Upon various inquiries, Erich eventually received a list of detainees from a prison outside Vienna. It was a better prison than most, and he was taken directly to the holding cell. The place smelled of disinfectant, but it didn’t mask the smell of defecation. Some of the prisoners had taken to shitting on the floor in protest. They had been punished, their faces pummeled, their noses rubbed in their own excrement. As yet, Erich had not personally enacted such punishments at the larger camps he frequented. And at the end of a day of interrogations, his uniform never looked worn, the labor of the tasks assigned to someone else. But this visit was different. He was not here to interrogate, but merely to observe in a prison not manned by Hitler’s men.

The man he had come to see had been ill for some time, Erich was advised, as he was led to a cell that held a single prisoner. The air was warm, which only heightened the stench of bodily fluids along with the staleness of flesh and clothes that had not seen air and sun for many months. Many prisoners had been there for a long time, and Erich had to wonder why they weren’t just sent to the labor camps. This was something he would investigate further once more pressing tasks were done.

The man was lying on his side, eyes closed. Shriveled and gray, he looked around eighty, though he was much younger, and had somehow lasted ten years in such circumstances. He should have died by now, thought Erich, but the political prisoners here were treated better than most. He’d had connections. Monique at one time said that one of the fascists who had put him in prison had once been her father’s friend.

The prisoner was sallow and shrunken. He no longer resembled a human. Erich scanned the bleak gray walls of the cell, the inhabitant’s only vista, and the concrete floor, stained and streaked with matter. When he looked up, the man had one eye open, watching him. Erich paused a moment. He could have said something then. The words were there in his head, the words that might fill the wretch with a moment of peace, if his mind was not yet addled.

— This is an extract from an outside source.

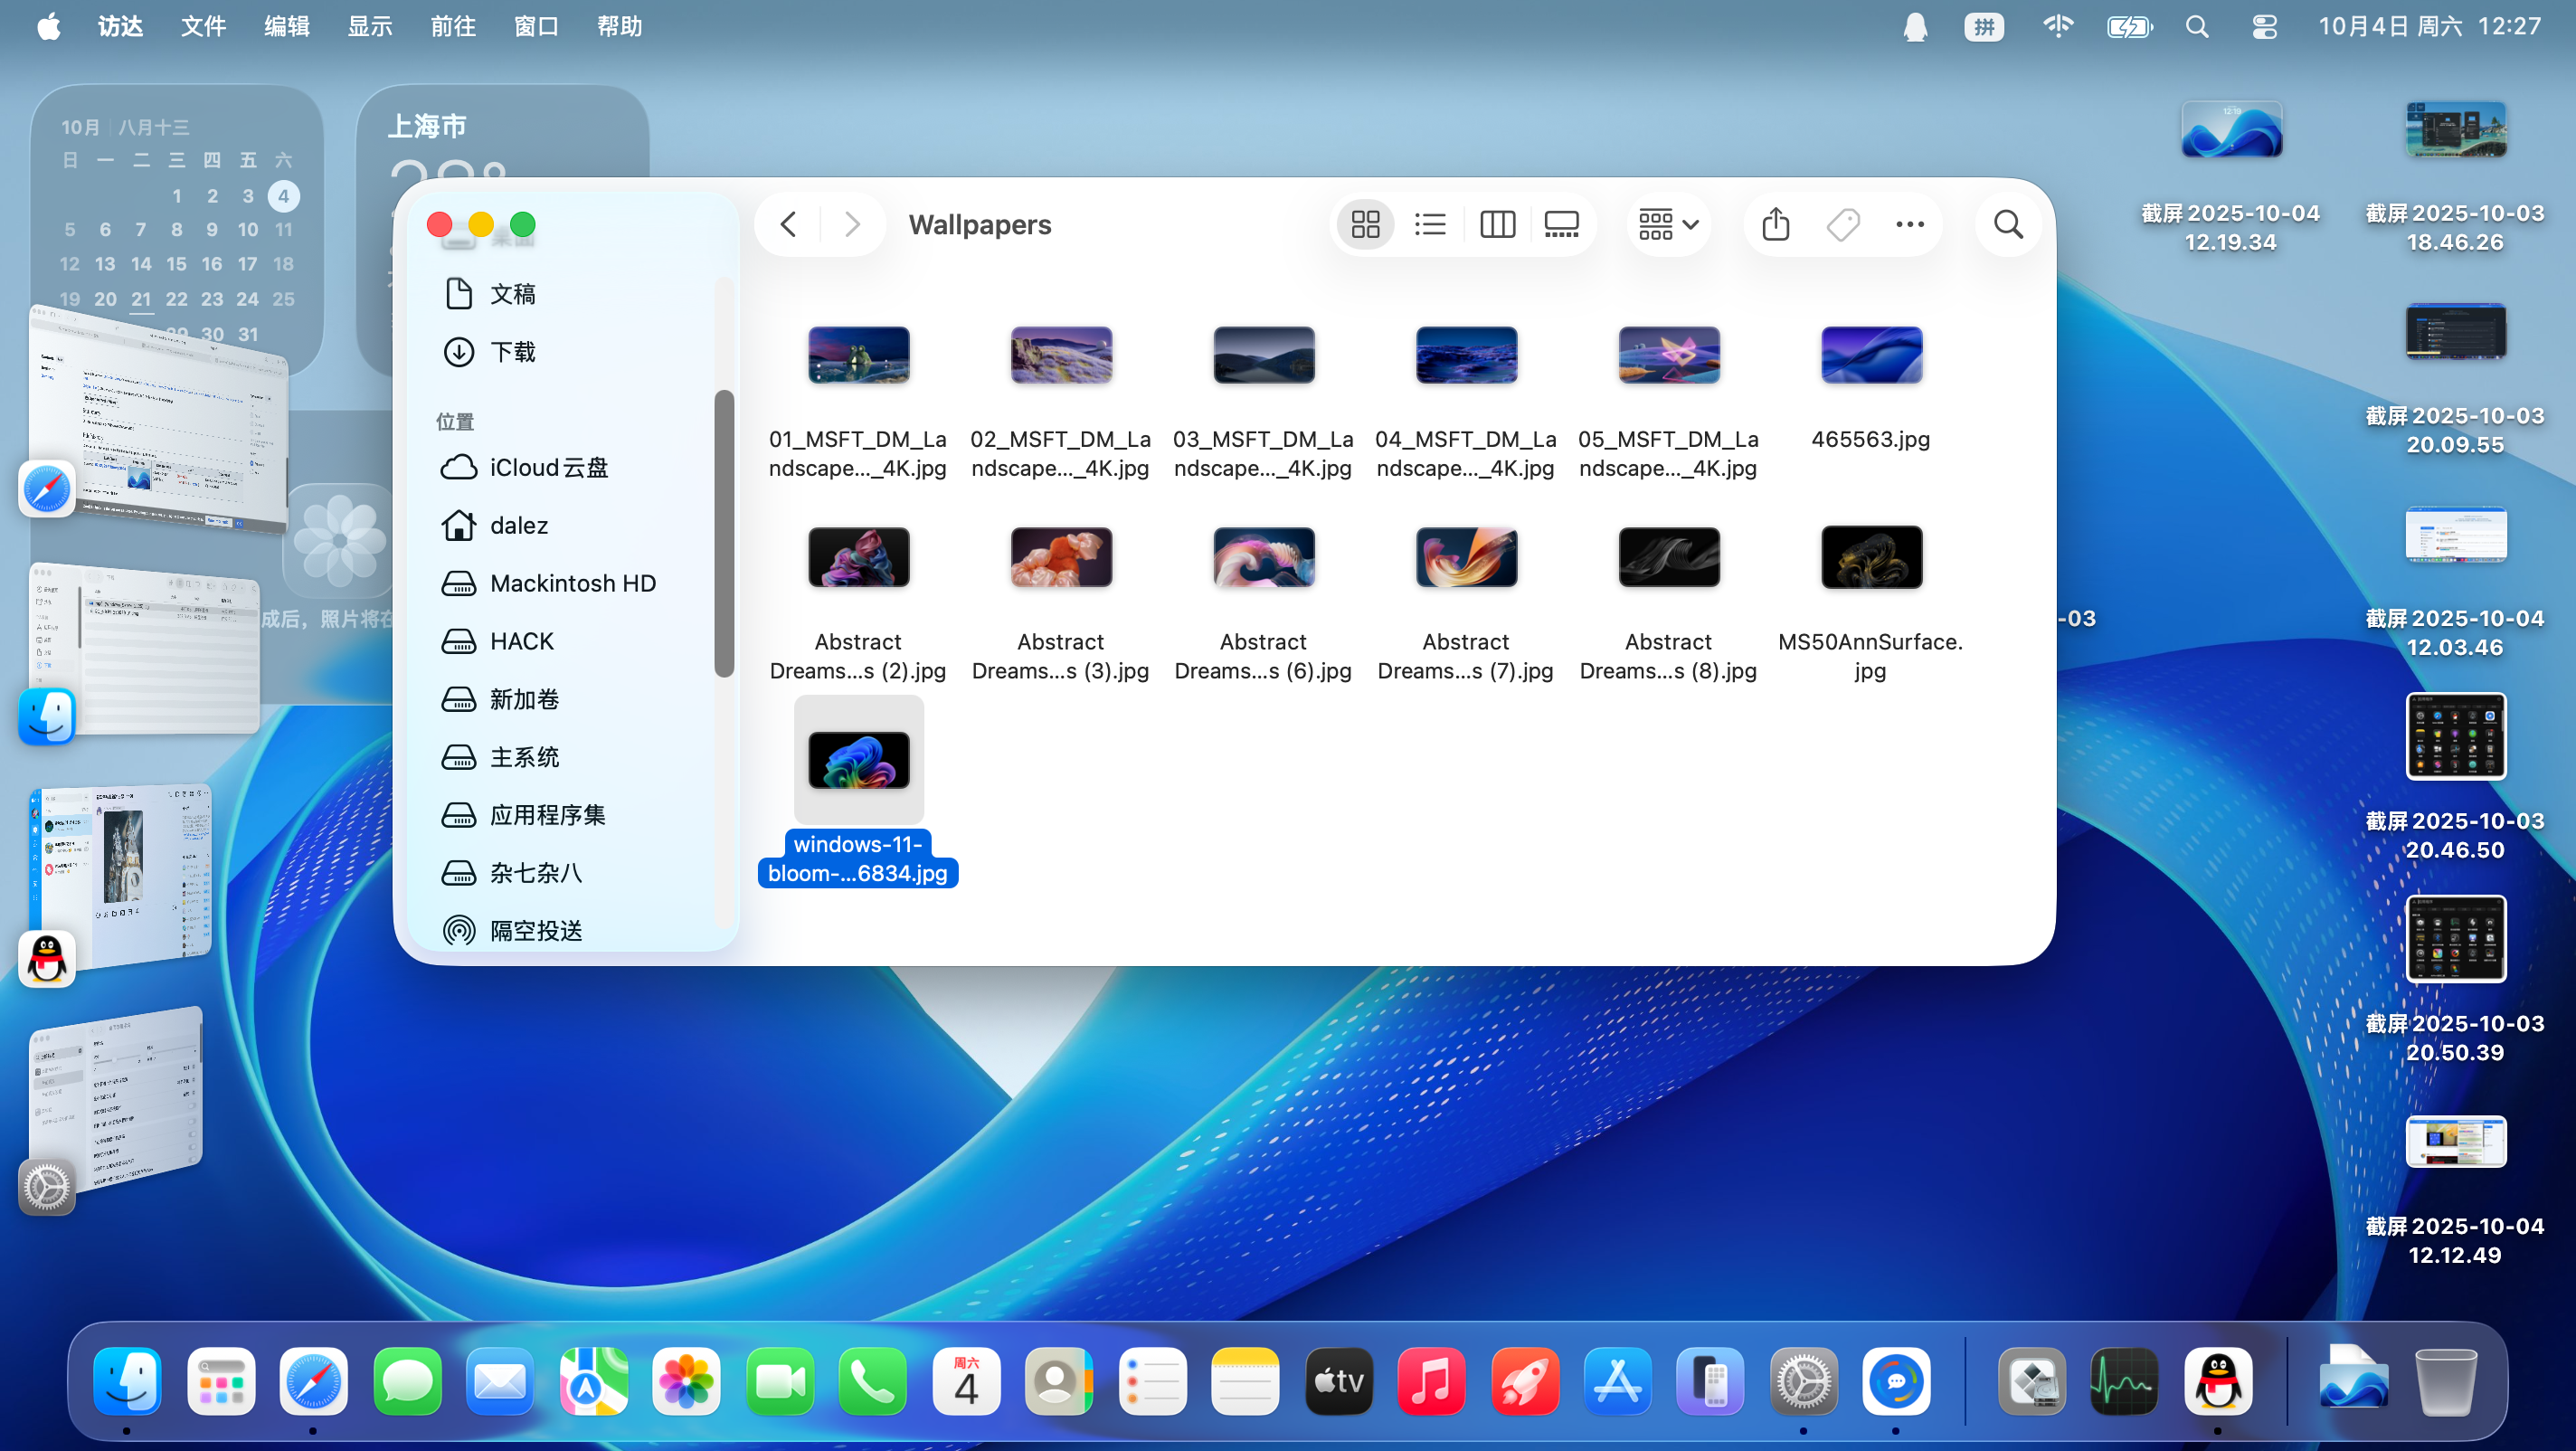Switch to icon grid view

(1365, 224)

But Erich walked away instead. If nothing else, he had satisfied his own curiosity.

Monique must never know. Erich needed his wife to do her duties, to not be distracted, and to remain a silent and loyal wife at least, even though it was a marriage of convenience only, as a favor to Georg. He and Monique were nothing alike, and their separations were probably the only thing they agreed upon. The air in their apartment was oppressive. He was glad to leave as often as he did, was pleased when he was called to Berlin for urgent talks.

The next months were spent busily interrogating people who had not been fully supportive of recent measures—of the treatment of Jews, of changed conditions—people who were not happy with the closure of certain venues and the abolishment of certain newspapers, and people who had their own ideas, which were no longer allowed. It was his job to counsel (code for threaten), to ensure compliance from those who were outspoken. And then there were the occasional resistance members who were caught in the mountain ranges between Italy and Austria. Who had taken to theft and minor sabotage but had not been, who Erich thought would never be, clever enough to commit the kind of deed that would overthrow the powers of Germany. As inconsequential as he thought they were, they were still annoying enough to waste his valuable time. They would need to be eliminated.

In the summer he and Monique had taken the train to Dresden and had access to a car to take them to the river house. He had not liked the idea of spending any extra time with her, but he was pleased to be seeing Georg again. Rosalind had been there, mousy as always, looking around her and watching Monique. He had seen the jealousy years earlier, as had Georg. He had been amused by it, Georg less so, more guarded on the subject. But the incident by the river houses had left an effect on Erich that would change the course of his life forever. It was something that would hang low, a gray cloud just above him; even at the crucial moment of interrogation, the memory of that night would attempt to scatter his otherwise arranged thoughts.